The problem is that the one corner on the tub is rounded, rather than squared up. Any one have any ideas as to some kind of material that can be used to make this rounded corner of the frame work? She does not like the idea of a 45 on that corner because the rounded corner adds some elegance to the tub. 

Is there a material that I could wrap the base with that is still attractive in appearance? 

The only other option I can think of and she is not opposed to this, is to pull the tub, tile the floor, and then set the tub back in as it is sitting now, without any kind of enclosure. But, the plumbing is exposed as well as the base of the tub. 

thanks in advance,

mark


----------



## Chris Johnson (Apr 19, 2007)

Your going to have to disconnect the supply and drain lines to tile properly...unless you are using 1x1 tiles. Use a car jack and carefully lift the front of the tub an inch to tile under the legs, a few days later tile the back legs. A little slow but saves moving a 300 - 400 lb tub.


----------



## cooks (Feb 7, 2008)

sell the customer on pulling the tub and put it in another room and have it refinished while you are doing the tile work. then put it back in the bathroom and reconnect. that way you are selling the tile and the tub refinish without buildind a frame around the tub.


----------



## wink (Aug 2, 2006)

can you sell here on designing the room around the period of the tub, she would still get a new bathroom, just styled so it will show off here tub.


----------



## Milhaus (Feb 11, 2007)

Great ideas. I know a company here in town that may refinish it. 

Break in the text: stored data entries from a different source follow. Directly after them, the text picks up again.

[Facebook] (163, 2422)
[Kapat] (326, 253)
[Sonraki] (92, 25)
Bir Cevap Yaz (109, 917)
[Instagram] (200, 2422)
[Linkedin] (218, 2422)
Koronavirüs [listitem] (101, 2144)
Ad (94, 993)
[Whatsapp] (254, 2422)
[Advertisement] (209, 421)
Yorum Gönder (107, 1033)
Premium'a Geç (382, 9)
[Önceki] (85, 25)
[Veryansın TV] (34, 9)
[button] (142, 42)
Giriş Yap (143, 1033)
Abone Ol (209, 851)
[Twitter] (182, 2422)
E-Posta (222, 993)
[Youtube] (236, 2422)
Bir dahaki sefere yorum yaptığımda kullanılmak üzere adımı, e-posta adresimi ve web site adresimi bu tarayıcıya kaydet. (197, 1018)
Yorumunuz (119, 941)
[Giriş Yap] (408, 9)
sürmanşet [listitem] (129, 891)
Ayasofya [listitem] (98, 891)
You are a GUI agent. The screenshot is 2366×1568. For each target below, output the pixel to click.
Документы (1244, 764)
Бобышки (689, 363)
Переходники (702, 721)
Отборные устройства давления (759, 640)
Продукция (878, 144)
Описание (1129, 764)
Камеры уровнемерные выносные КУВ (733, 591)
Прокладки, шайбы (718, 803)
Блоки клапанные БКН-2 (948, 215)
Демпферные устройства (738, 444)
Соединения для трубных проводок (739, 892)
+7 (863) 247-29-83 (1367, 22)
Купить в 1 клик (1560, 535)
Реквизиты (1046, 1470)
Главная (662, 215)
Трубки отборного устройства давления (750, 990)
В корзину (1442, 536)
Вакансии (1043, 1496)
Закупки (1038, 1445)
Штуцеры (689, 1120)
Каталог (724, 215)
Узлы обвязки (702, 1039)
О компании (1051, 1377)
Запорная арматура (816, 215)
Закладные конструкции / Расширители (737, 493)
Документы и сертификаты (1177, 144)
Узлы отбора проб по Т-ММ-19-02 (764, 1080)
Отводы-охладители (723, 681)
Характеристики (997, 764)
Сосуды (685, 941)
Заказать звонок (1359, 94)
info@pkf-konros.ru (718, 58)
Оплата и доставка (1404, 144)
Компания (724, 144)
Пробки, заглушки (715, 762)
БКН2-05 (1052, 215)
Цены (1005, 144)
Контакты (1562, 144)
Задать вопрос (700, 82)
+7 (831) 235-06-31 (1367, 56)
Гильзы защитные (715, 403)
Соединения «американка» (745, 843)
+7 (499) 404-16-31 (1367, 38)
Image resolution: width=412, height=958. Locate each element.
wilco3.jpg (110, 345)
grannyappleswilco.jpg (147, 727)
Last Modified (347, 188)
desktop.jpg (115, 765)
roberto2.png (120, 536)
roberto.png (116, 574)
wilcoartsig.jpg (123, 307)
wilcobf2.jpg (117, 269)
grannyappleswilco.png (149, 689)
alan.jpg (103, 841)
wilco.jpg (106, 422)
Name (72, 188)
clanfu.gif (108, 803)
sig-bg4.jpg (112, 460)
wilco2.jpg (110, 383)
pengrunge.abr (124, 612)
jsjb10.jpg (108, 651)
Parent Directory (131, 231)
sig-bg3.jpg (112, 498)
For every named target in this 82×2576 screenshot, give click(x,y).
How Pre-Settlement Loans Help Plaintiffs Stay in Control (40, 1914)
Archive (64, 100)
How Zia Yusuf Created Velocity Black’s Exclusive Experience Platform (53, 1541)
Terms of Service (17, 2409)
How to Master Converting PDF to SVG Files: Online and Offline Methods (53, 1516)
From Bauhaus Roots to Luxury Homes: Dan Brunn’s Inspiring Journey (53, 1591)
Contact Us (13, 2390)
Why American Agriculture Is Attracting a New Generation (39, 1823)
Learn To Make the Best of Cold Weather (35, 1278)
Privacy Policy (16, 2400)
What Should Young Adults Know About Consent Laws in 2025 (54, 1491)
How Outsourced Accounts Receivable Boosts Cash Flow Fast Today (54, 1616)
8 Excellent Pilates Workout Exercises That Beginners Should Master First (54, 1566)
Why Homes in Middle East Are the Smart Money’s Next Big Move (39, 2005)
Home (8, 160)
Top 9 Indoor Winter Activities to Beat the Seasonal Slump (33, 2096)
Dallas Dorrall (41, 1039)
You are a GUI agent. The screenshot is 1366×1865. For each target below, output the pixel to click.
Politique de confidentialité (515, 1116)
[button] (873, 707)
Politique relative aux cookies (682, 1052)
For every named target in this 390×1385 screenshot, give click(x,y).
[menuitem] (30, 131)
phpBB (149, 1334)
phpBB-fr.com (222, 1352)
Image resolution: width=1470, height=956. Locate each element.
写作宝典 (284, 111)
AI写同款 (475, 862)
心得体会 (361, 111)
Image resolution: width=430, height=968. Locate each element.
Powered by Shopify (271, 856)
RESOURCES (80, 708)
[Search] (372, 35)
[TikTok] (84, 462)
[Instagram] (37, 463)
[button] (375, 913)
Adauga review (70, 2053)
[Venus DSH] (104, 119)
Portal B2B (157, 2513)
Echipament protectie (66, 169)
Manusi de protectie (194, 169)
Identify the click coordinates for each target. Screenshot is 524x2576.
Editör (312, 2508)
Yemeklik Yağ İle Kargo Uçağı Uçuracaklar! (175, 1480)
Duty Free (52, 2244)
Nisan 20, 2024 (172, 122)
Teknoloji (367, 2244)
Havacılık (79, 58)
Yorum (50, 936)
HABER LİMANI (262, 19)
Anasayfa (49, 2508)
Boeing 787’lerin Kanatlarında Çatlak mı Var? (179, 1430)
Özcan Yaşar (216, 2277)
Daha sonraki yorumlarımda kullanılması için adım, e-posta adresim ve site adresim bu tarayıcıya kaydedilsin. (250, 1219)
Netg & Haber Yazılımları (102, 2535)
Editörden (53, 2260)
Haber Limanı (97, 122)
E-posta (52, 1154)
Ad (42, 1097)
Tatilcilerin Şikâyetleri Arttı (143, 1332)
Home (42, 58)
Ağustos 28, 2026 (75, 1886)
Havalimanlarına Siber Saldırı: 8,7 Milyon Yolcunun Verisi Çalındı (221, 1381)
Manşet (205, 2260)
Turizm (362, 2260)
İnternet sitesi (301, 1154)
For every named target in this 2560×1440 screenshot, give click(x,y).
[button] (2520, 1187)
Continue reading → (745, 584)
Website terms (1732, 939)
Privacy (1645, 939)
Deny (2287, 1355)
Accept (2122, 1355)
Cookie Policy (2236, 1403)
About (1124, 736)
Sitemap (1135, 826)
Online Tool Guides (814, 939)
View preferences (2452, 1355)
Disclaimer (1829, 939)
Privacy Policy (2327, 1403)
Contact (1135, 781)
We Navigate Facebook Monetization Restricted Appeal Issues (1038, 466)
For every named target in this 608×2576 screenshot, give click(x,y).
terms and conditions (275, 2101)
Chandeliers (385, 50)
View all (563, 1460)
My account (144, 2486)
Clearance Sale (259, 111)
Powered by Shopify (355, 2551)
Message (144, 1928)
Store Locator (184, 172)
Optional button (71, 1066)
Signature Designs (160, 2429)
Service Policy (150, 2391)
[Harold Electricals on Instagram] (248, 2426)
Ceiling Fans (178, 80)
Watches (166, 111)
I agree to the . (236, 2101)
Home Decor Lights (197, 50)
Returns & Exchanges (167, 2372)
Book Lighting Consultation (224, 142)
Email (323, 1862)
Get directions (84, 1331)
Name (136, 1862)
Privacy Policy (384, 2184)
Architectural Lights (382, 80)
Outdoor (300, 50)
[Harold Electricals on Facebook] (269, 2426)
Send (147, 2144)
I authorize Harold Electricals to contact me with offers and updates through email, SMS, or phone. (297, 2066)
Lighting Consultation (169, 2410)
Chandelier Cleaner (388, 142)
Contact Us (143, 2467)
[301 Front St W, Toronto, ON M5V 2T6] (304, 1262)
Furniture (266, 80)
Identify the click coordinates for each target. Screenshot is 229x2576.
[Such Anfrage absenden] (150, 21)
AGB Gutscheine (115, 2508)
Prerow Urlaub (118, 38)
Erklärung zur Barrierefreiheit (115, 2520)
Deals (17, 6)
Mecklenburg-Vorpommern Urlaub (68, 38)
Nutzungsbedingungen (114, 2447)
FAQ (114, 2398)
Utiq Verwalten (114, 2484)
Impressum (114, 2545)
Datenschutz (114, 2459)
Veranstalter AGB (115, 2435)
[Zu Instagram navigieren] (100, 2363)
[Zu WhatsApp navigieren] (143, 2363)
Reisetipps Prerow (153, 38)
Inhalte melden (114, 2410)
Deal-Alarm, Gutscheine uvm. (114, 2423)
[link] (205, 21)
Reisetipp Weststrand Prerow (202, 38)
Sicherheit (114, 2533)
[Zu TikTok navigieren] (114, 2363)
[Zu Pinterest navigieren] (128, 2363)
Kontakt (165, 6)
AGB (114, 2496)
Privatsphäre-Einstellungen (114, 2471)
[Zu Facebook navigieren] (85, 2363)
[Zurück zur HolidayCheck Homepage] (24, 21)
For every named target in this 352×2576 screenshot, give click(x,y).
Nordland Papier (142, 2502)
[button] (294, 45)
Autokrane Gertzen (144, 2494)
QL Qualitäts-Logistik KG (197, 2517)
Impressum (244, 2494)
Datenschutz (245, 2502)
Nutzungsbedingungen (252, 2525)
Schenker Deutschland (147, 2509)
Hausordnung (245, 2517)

Then just set it back in on top of the tile? There are no legs so it would just sit as it is. I've talked with my tile guy about this. He said there is a specific mortar to use for this, as well as a porcelain tile that could withstand the weight. 

mark


----------



## cooks (Feb 7, 2008)

if you are worried about the weight of the tub then trace around it before you remove it and then have your tile guy cut the tile around your draw line. then you dont have to worry about the tile cracking from the weight of the tub and filled with water


----------



## Milhaus (Feb 11, 2007)

I could but I don't think it will look that good. I'd rather take the risk of a tile cracking under the weight. It would still be continuous across the floor. 

mark


----------



## cooks (Feb 7, 2008)

go for it. like you said use a good tile and be confident in the tile guy.(thats what he gets paid for).


----------



## masterk (Dec 29, 2007)

The tile should but up tight to the tub. This will help lock the tub in place.


----------



## hammerwhipped (Oct 19, 2007)

Purchase some legs from asalvage yard. this will make it more authentic and make the drain hookup alot easier if you don't have access below the tub.


----------



## Slovlik (Mar 13, 2008)

Done this january.


----------